- **ACTIVITY**
Please restate the data word for word, leaving out no line.

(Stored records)
-*-
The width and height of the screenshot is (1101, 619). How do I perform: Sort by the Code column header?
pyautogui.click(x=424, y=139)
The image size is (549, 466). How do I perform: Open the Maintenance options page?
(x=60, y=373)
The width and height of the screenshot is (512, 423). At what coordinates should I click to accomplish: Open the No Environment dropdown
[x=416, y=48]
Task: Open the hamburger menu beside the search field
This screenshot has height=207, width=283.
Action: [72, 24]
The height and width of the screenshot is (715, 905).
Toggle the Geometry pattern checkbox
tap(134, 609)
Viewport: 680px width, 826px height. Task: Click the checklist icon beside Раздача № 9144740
-*-
- **FINAL ANSWER**
The width and height of the screenshot is (1101, 619). How do I perform: Sort by the Code column header?
pyautogui.click(x=424, y=139)
The image size is (549, 466). How do I perform: Open the Maintenance options page?
(x=60, y=373)
The width and height of the screenshot is (512, 423). At what coordinates should I click to accomplish: Open the No Environment dropdown
[x=416, y=48]
Task: Open the hamburger menu beside the search field
This screenshot has height=207, width=283.
Action: [72, 24]
The height and width of the screenshot is (715, 905).
Toggle the Geometry pattern checkbox
tap(134, 609)
Viewport: 680px width, 826px height. Task: Click the checklist icon beside Раздача № 9144740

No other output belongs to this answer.